This patch release corrects errors from an internal dataset that blocked scripts and caused the Projects and Datasets Catalog pages to fail to load.

v2022.009.0 Release Notes

New Features and Improvements

The following new features are included in this release.

Backup and Restore across Platforms and Deployments

This release adds a datastore-agnostic backup and restore capability. The new backup and restore capability supports instance migration from the single-node Tamr Core deployment modality hosted on GCP to a scaled-out instance hosted on GCP. To enable datastore-agnostic backup on the source instance, you change the new TAMR_STORAGE_DRIVER_DATA_STORE_BACKUP_ENABLED configuration parameter to true. After restoring to the destination instance, and in all other circumstances, TAMR_STORAGE_DRIVER_DATA_STORE_BACKUP_ENABLED should be set to its default value of false so that the previous backup capability is used. See Configuring Tamr Core.

Parquet Support Available for Core Connect Service

Core Connect enables users to import and export data files between Tamr Core and a variety of cloud storage providers. This release introduces support for importing and exporting Parquet files. Tamr Core supports importing and exporting Parquet files to and from the following connections:

  • S3
  • ADLS Gen 2
  • GCS
  • Server local file system

See supported file types and cloud platforms. See Apache Parquet documentation for sizing guidelines on Parquet files.

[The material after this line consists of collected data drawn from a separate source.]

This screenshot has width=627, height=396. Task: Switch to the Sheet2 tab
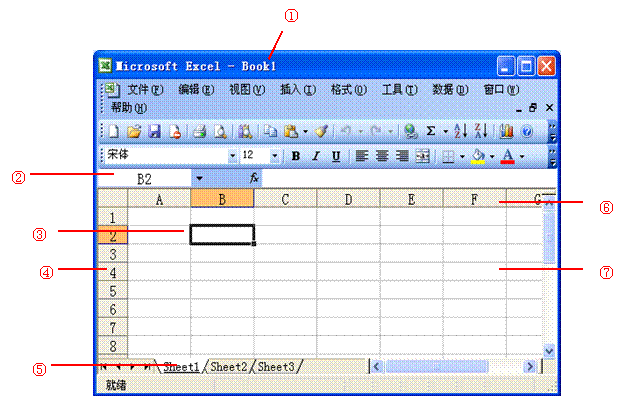coord(229,367)
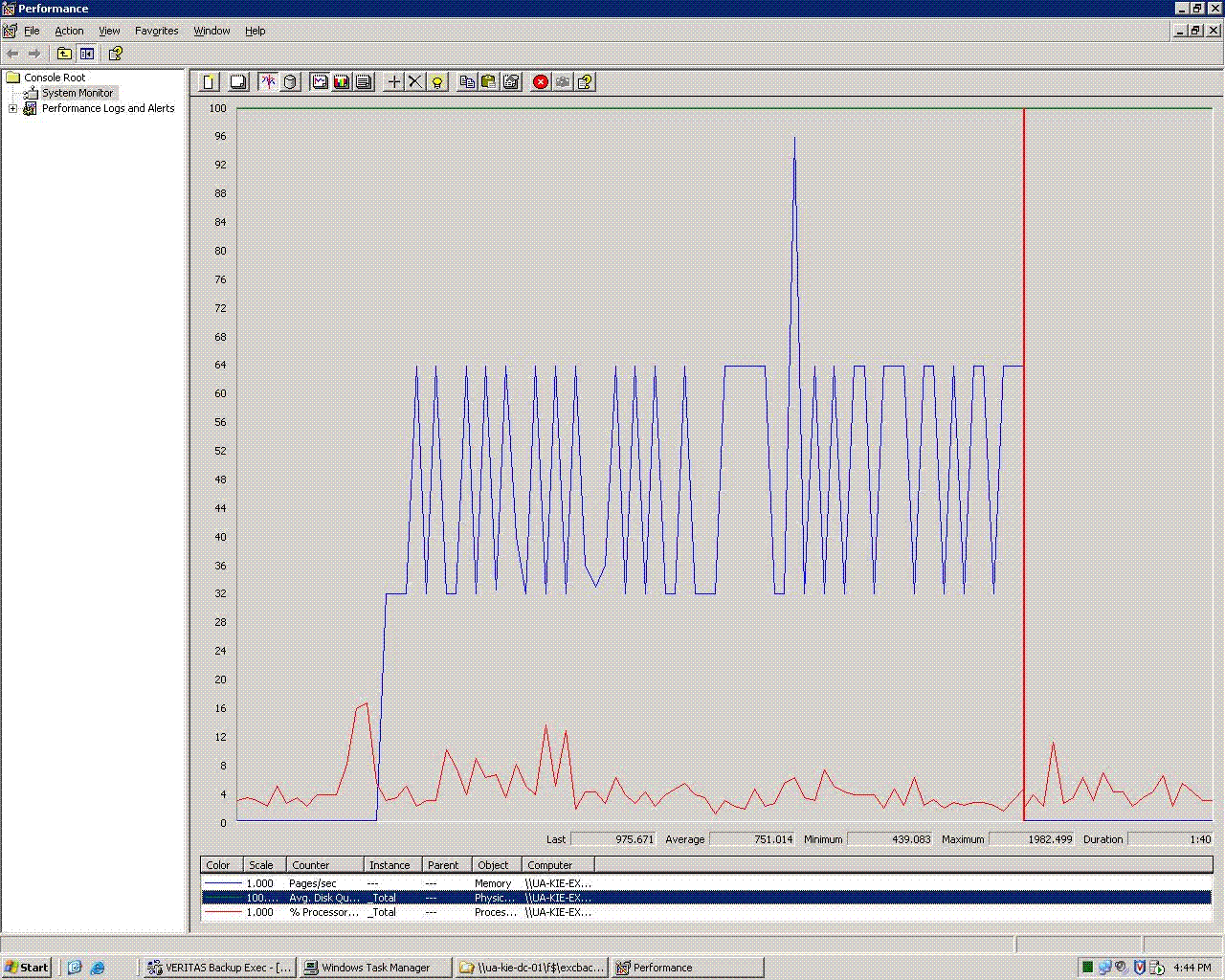The width and height of the screenshot is (1225, 980).
Task: Click the New Counter Set toolbar icon
Action: tap(209, 82)
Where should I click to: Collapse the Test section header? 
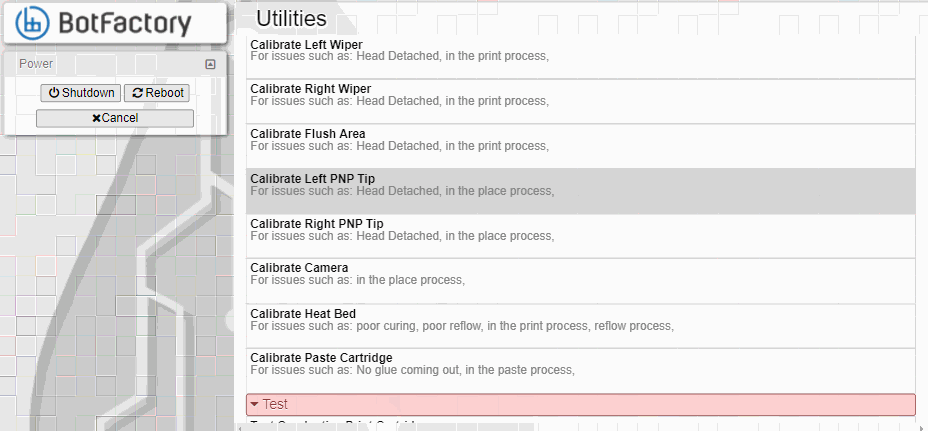tap(580, 404)
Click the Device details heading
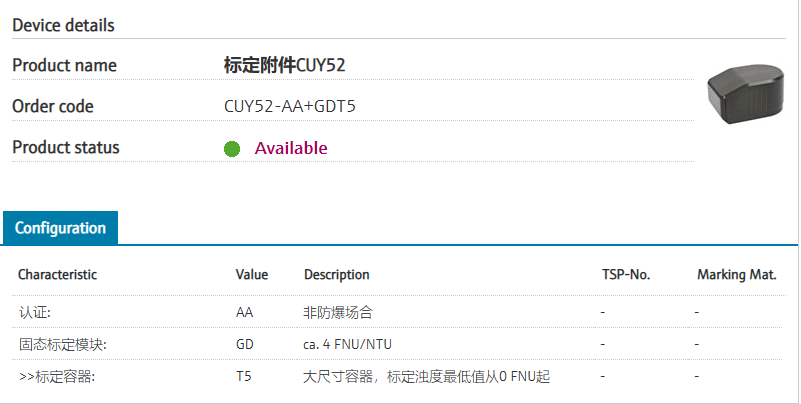Image resolution: width=801 pixels, height=404 pixels. pos(63,25)
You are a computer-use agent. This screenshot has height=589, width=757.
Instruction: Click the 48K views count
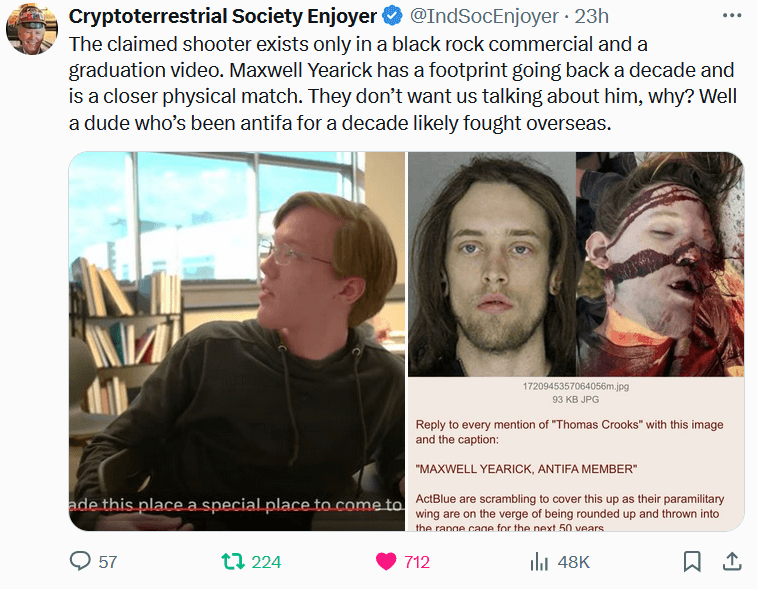coord(574,562)
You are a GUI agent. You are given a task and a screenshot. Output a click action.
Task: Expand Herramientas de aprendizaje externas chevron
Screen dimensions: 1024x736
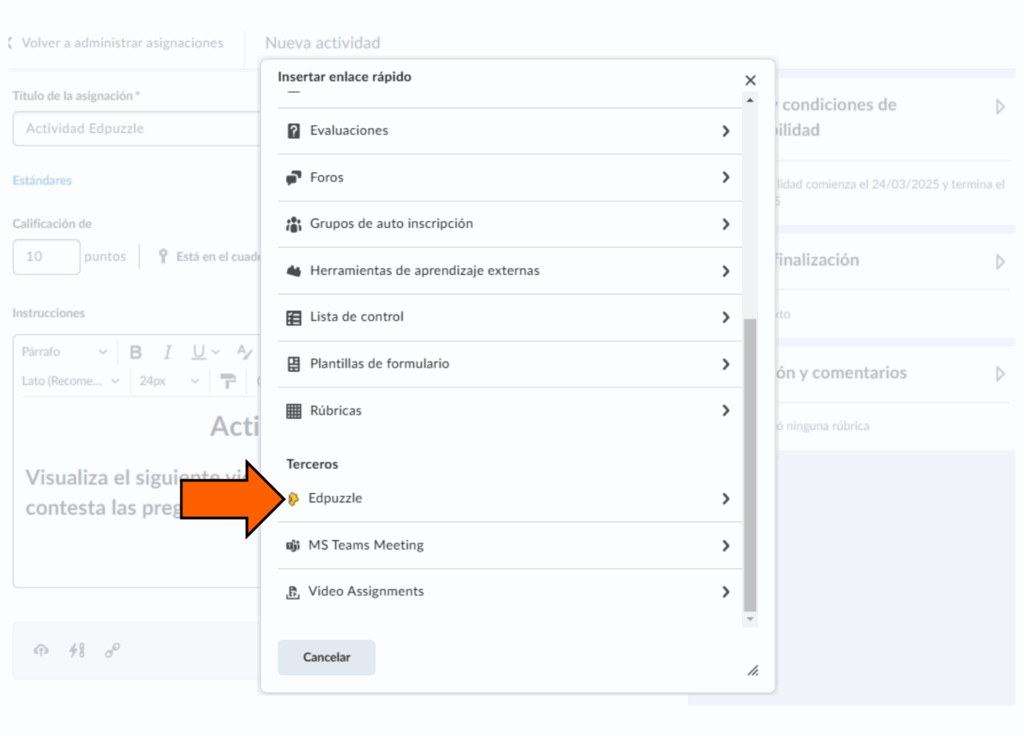[725, 271]
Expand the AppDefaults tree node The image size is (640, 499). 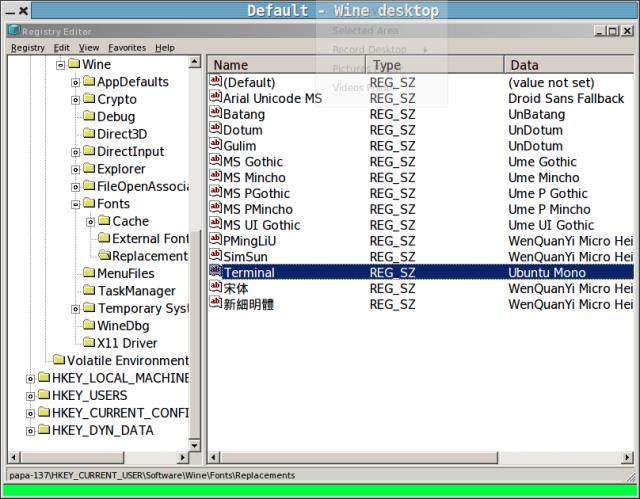75,83
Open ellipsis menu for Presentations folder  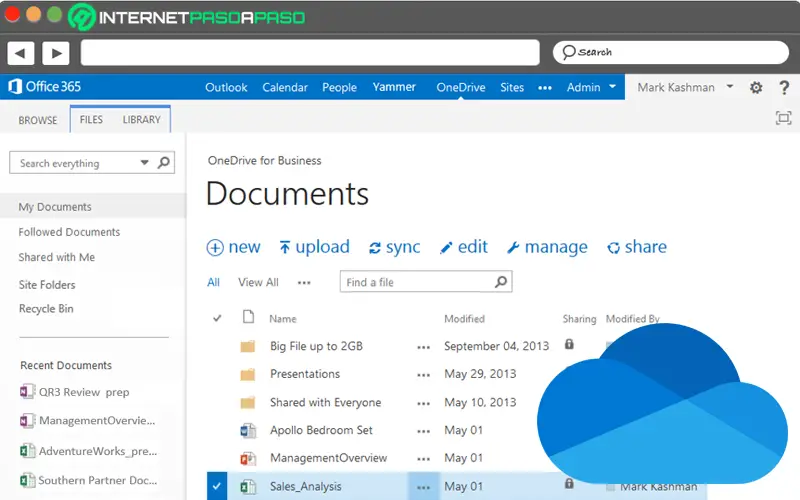[x=423, y=375]
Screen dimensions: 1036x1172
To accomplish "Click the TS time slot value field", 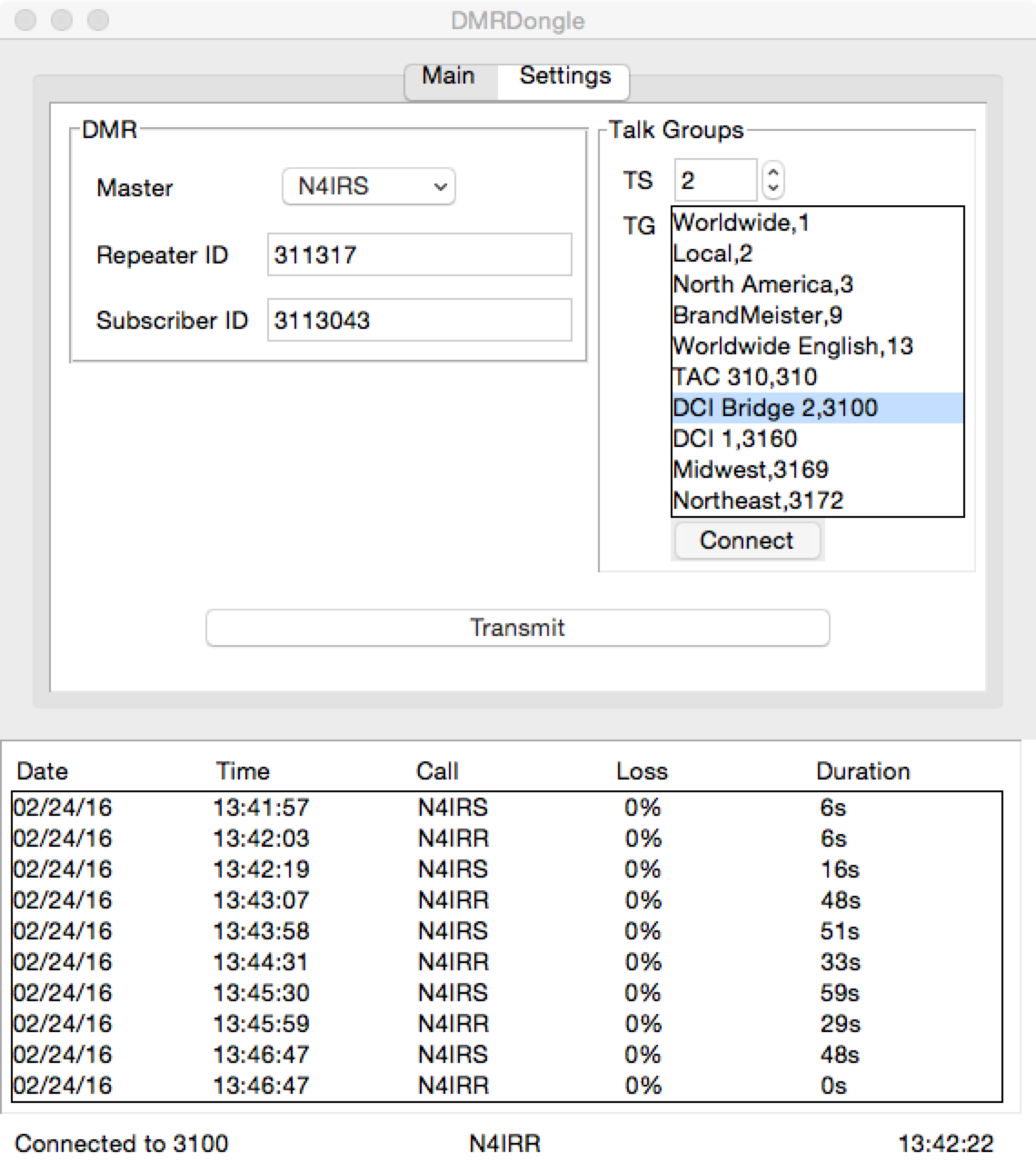I will click(x=715, y=180).
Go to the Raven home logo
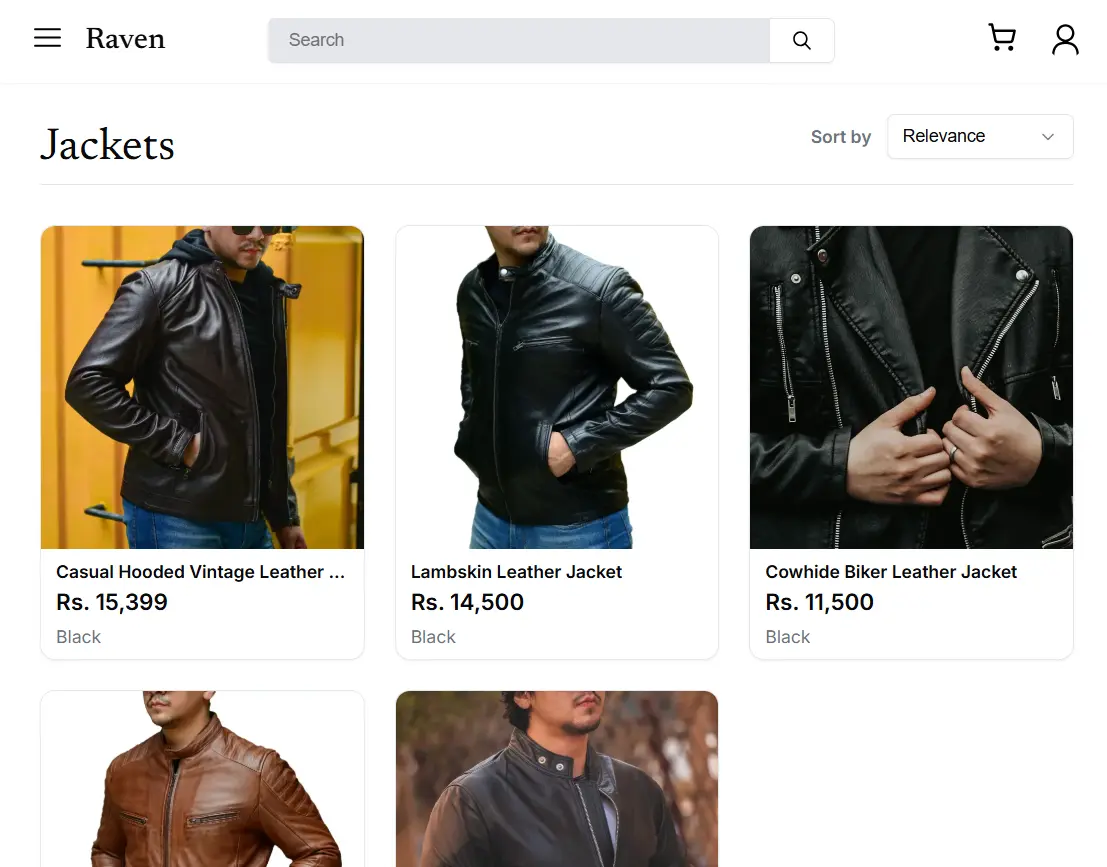 125,39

To learn more about Core Connect, see:

If you are upgrading from a release prior to v2022.005.0, see Upgrade considerations.

Supported JDBC Drivers

To import or export Parquet files, you use the JDBC Driver for Parquet. Refer to the supported databases and driver versions.

Additional Features for Custom Buttons

New options are available to enhance your custom UI buttons:

  • For buttons that redirect users to a specified URL, you can now specify whether you want the linked URL to open in a new browser tab.
  • For buttons that complete a POST call to an API endpoint, you can now select which keys to include in the POST body.

For more information, see Adding a Custom Toolbar Button.

Optionally Add Authorization and Authentication to Low-Latency Endpoints

This release adds optional authorization and authentication for low-latency match and categorization endpoints.

  • By default, this feature disabled, and the configuration variable to enable is set to false. Authorization is consistent with the corresponding user access to your related unified dataset in your project.
  • To enable, set the configuration variable TAMR_LOW_LATENCY_AUTH_ENABLED to true, and then restart Tamr Core.

Important: Low-latency matching is in limited release. Before using this feature, contact Tamr Support to discuss your use case and for configuration assistance. Low-latency categorization is available for testing purposes only.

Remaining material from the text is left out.